Tout à coup un grand cri retentit dans les rues de Rome:

—Garibaldi! Garibaldi!

Puis une foule immense, le précédant, criait en jetant les chapeaux en l’air et en faisant voler les mouchoirs:

—Le voilà! le voilà!

Il serait impossible de décrire l’enthousiasme qui s’empara de la population à sa vue; on eût dit que c’était le dieu sauveur de la République qui accourait à la défense de Rome; le courage du peuple grandit alors de sa confiance, et il sembla que l’Assemblée avait non-seulement décrété la défense, mais encore la victoire.

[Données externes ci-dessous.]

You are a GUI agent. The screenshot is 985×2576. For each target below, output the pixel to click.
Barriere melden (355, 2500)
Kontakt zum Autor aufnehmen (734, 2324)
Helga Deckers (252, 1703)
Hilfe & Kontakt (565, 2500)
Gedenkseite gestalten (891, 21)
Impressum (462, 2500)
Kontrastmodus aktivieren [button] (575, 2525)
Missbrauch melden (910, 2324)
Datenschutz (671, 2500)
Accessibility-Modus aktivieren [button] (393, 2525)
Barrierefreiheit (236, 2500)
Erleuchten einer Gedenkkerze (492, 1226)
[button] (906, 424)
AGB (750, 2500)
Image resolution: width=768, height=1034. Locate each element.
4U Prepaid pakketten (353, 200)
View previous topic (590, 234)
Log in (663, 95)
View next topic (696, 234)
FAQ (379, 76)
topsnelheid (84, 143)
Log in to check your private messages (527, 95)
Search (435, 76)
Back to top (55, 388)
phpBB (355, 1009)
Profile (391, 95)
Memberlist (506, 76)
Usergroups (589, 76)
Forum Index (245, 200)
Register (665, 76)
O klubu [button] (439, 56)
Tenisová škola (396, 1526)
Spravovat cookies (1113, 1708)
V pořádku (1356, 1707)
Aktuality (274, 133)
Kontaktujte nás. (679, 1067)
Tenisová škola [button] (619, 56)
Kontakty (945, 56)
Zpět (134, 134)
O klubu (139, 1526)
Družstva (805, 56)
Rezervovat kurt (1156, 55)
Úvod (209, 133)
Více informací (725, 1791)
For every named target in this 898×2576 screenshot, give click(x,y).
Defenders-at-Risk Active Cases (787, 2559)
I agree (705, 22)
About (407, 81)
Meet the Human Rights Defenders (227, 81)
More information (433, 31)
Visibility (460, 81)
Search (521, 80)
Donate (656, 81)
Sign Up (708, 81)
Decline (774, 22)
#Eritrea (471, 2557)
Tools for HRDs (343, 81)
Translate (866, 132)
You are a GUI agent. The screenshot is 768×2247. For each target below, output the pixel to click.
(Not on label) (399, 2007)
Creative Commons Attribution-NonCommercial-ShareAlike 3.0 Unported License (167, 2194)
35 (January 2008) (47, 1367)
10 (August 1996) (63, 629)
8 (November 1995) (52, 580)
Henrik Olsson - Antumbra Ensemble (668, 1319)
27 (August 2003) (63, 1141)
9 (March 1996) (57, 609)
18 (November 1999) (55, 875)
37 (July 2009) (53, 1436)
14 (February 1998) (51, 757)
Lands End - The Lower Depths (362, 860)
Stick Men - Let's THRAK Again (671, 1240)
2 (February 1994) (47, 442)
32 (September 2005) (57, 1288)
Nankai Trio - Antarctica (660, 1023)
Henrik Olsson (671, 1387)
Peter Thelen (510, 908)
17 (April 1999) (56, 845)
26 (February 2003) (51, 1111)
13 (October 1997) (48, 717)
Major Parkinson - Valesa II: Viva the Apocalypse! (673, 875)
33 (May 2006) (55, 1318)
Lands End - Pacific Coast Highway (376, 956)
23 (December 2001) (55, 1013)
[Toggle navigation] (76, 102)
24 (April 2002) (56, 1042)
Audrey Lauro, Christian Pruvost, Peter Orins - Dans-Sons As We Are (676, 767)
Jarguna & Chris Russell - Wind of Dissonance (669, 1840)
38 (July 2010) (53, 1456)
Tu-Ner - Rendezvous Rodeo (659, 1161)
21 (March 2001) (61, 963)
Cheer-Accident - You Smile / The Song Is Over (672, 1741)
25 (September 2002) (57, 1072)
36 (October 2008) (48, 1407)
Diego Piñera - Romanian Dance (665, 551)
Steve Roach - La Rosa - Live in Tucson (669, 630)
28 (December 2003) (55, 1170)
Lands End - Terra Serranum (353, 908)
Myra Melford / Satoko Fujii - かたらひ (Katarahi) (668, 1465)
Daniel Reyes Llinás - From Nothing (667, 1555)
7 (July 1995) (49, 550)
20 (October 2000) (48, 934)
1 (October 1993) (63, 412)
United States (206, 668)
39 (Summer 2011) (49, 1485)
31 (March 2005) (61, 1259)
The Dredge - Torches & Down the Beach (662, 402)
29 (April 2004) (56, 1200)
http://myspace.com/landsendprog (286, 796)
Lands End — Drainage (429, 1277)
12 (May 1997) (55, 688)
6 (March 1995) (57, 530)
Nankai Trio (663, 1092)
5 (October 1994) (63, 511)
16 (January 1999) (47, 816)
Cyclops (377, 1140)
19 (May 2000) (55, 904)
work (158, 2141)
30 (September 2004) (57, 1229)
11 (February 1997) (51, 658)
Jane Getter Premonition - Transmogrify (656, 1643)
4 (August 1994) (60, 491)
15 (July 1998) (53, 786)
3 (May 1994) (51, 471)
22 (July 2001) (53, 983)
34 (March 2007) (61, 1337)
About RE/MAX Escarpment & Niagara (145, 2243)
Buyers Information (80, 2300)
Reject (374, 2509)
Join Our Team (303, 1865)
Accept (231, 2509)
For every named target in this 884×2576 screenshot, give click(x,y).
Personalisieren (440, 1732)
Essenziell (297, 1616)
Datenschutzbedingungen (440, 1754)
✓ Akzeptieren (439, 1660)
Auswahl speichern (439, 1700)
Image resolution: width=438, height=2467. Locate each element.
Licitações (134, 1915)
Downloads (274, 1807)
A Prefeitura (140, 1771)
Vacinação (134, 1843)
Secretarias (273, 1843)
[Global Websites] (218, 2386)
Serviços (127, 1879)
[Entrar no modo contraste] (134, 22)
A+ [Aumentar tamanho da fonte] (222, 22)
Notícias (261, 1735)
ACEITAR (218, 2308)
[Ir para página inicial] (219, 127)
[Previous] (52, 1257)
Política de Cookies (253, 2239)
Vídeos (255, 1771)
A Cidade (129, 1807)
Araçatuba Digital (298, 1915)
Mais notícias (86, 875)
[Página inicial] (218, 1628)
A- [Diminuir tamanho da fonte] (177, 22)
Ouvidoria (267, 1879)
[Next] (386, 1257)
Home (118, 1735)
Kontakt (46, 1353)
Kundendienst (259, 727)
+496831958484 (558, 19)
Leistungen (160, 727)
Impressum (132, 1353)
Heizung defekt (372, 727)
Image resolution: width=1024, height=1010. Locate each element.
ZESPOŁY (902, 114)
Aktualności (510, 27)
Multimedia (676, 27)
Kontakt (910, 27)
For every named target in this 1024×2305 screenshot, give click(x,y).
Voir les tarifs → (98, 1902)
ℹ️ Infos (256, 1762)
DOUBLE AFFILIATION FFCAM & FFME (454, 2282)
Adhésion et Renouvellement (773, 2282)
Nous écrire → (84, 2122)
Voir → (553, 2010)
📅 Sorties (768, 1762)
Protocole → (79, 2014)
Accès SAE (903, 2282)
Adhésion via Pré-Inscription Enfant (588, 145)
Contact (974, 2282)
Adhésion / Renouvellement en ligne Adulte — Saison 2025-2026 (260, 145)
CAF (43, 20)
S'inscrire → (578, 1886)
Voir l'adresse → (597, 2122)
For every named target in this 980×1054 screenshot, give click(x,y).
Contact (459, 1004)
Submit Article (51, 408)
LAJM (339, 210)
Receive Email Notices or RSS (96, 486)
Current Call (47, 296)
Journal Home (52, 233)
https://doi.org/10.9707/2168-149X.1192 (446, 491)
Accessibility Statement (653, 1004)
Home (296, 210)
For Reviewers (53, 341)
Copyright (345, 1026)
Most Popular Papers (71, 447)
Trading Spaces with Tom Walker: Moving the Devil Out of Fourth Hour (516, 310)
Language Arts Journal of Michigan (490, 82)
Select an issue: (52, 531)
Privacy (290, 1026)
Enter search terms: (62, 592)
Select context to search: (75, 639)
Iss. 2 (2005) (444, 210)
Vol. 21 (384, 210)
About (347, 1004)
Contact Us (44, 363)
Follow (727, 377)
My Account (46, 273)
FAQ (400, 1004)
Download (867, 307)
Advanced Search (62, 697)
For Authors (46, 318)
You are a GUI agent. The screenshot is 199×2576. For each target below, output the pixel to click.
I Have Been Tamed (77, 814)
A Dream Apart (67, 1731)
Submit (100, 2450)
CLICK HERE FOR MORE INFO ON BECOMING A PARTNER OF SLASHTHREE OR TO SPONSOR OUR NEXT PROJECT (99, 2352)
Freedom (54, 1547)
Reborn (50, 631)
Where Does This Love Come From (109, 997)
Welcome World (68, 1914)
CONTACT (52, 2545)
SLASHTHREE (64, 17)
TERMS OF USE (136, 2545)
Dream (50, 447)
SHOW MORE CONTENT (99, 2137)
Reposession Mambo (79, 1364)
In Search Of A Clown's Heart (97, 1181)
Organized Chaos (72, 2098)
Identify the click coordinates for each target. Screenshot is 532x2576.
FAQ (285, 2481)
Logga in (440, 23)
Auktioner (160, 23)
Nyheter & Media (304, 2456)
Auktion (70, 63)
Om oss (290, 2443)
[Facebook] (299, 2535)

Quelques lignes de l’Histoire de la révolution romaine, par Biagio Miraglia, donneront une idée de cet enthousiasme:

«Ce vainqueur mystérieux, environné d’une si brillante auréole de gloire, qui, étranger aux discussions de l’Assemblée, et les ignorant, entrait à Rome la veille même du jour où la République allait être attaquée, était, dans l’esprit du peuple romain, le seul homme capable de soutenir le décret de résistance.

»Aussi, à l’instant même, les multitudes se réunirent-elles à l’homme qui personnifiait les besoins du moment et qui était l’espérance de tous.»

Ainsi le besoin public rendait à Garibaldi son titre de général, contesté dans la dernière guerre par ceux-là mêmes pour lesquels il se battait.